- [Task statement] Once every line below with "menu" has been counted, state the total and nothing else.

** Opening Records supplied block **

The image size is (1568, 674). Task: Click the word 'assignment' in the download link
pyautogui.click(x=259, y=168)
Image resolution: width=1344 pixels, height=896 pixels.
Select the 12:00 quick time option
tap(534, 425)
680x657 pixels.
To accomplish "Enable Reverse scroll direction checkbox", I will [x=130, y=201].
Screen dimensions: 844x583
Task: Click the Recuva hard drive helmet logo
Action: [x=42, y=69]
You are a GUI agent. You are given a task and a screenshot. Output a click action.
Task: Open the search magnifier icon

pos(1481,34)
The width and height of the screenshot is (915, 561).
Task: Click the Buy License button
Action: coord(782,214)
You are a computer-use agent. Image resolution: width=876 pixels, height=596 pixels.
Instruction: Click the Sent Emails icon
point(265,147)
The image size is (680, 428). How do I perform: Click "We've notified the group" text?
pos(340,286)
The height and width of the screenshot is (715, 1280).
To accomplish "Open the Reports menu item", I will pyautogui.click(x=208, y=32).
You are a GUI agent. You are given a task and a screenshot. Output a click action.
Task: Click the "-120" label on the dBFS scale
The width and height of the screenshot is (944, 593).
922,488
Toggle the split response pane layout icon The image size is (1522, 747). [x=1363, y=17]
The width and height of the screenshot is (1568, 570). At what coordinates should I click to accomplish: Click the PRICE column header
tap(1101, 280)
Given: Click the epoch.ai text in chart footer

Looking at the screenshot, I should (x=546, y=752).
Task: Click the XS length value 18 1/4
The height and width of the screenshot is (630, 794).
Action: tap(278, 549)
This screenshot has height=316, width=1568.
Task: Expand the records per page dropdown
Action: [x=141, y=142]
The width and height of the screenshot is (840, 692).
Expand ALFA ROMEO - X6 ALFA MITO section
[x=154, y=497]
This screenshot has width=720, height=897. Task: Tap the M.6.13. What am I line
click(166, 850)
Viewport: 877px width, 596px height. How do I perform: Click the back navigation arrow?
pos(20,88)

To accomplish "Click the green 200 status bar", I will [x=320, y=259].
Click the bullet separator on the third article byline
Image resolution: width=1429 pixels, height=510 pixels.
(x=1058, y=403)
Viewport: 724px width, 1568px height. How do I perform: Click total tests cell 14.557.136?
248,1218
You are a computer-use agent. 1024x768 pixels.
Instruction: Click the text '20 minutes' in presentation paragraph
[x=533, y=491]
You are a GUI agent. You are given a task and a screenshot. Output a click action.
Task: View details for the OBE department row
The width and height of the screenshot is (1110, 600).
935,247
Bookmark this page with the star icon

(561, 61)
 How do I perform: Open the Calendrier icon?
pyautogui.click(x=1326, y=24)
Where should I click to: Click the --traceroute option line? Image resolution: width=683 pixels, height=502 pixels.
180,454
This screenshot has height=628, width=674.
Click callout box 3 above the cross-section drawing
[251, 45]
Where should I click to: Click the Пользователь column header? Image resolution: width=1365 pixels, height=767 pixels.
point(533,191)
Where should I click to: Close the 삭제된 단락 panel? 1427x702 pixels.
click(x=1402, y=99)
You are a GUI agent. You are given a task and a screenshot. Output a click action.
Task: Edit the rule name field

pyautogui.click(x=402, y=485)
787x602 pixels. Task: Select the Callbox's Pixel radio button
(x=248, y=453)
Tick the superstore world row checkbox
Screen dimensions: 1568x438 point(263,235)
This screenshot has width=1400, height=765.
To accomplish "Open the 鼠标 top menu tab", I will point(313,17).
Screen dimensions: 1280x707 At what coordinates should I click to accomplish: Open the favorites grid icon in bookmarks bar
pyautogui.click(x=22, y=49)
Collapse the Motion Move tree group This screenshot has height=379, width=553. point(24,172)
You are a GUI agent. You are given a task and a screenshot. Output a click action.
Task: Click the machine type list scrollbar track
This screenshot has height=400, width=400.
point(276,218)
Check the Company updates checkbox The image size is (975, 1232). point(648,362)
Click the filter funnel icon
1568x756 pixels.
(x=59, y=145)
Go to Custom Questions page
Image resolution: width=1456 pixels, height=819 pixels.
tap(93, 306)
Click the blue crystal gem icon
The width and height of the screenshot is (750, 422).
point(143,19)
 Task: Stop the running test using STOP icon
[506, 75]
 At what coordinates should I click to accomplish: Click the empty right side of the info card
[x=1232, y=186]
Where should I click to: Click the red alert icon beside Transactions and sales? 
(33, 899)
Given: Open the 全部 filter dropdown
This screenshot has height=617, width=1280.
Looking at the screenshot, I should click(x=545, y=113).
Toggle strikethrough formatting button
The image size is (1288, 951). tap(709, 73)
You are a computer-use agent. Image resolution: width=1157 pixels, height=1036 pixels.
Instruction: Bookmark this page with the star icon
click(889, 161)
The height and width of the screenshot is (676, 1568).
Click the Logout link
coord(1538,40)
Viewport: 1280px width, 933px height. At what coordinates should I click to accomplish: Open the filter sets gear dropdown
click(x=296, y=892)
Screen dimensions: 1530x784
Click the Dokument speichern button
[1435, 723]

** Closing Records supplied block **

- [Output for this task] 2